Of course, sometimes understanding how to get to the last ounce of JVM performance for your application requires knowledge of some of these internal details.
(There are some APIs that support memory mapped files, but those are generally not considered a heap, especially in the sense of calling them Java heaps. Java does not allocate objects (e.g. via new
) in memory mapped files.)
tl;dr summary:
I couldn't find much information online. Are there different types of
heap
memory available in Java ?
Short answer: No.
Slightly longer answer: The Java Language Specification does not say anything about different types of heap memory. It doesn't say that there have to be different types, it also doesn't say that there mustn't be different types. Implementors are free to choose to implement heap in whatever way they wish.
Slightly surprising answer: The Java Language Specification does in fact not really say anything about a "heap" at all. I think it would be possible to create a conforming implementation that doesn't use a heap.
Long answer:
There are 25 occurrences of the term "heap" in the Java Language Specification.
21 of those occurrences are the compound term "heap pollution", which is just a name given by (originally) Sun to a particular situation where Java's type system in unsafe. It doesn't actually have anything to do with "the heap":
It is possible that a variable of a parameterized type will refer to an object that is not of that parameterized type. This situation is known as heap pollution.
2 of those occurrences are the compound term "heap memory", which is just a name given by (originally Sun) to shared memory between threads:
Memory that can be shared between threads is called shared memory or heap memory.
Only 2 of the 25 occurrences are about "the heap". One of those occurrences is in a non-normative section, i.e. it is not actually part of the specification.

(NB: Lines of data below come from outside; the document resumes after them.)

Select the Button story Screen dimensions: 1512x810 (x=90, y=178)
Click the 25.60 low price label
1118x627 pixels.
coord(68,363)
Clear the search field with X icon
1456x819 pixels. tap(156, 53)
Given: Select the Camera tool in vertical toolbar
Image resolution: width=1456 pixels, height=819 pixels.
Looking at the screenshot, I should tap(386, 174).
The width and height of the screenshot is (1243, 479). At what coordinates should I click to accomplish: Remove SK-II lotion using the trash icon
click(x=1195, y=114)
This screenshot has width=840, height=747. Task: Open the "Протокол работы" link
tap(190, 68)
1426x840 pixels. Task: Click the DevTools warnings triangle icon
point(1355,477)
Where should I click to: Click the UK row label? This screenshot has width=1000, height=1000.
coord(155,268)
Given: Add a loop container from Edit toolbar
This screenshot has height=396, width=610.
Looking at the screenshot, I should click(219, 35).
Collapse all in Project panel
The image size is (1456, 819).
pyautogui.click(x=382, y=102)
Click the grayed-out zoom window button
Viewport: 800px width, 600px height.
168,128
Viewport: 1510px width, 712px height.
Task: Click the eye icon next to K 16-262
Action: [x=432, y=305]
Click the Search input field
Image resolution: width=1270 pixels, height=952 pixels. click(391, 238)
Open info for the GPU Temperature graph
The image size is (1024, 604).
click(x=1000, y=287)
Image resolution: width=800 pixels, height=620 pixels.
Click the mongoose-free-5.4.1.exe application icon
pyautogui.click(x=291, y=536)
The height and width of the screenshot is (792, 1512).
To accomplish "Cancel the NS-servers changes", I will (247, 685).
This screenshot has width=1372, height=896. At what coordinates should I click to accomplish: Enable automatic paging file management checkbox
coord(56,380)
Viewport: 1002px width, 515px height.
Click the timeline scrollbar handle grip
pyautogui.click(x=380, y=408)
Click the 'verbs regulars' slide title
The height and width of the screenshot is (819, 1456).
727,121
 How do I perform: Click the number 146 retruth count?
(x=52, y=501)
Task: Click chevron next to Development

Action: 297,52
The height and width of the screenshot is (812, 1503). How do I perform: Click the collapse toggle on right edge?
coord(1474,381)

This leaves only one occurrence of the term "heap" in the entire 788 pages of the Java Language Specification, and it is in the section on how to correctly implement finalization, mentioned once (bold emphasis mine):
Optimizing transformations of a program can be designed that reduce the number of objects that are reachable to be less than those which would naively be considered reachable. For example, a Java compiler or code generator may choose to set a variable or parameter that will no longer be used to
null
to cause the storage for such an object to be potentially reclaimable sooner.Another example of this occurs if the values in an object's fields are stored in registers. The program may then access the registers instead of the object, and never access the object again. This would imply that the object is garbage. Note that this sort of optimization is only allowed if references are on the stack, not stored in the heap.
This is the only time that it even gets implied that there is such a thing as "the heap" in Java. And it doesn't say anything about what "the heap" is, and it certainly doesn't say anything about how it's organized. There is no mention of "different types of heap memory" anywhere in the entire Java Language Specification, so we can pretty confidently say that there is no such thing as "different types of heap memory" in Java.
And it makes sense, really: the Java Language Specification is very careful in omitting details that would constrain implementors from innovating in the area of performance, and memory management is certainly an area that is both performance-sensitive itself and has performance implications for user programs.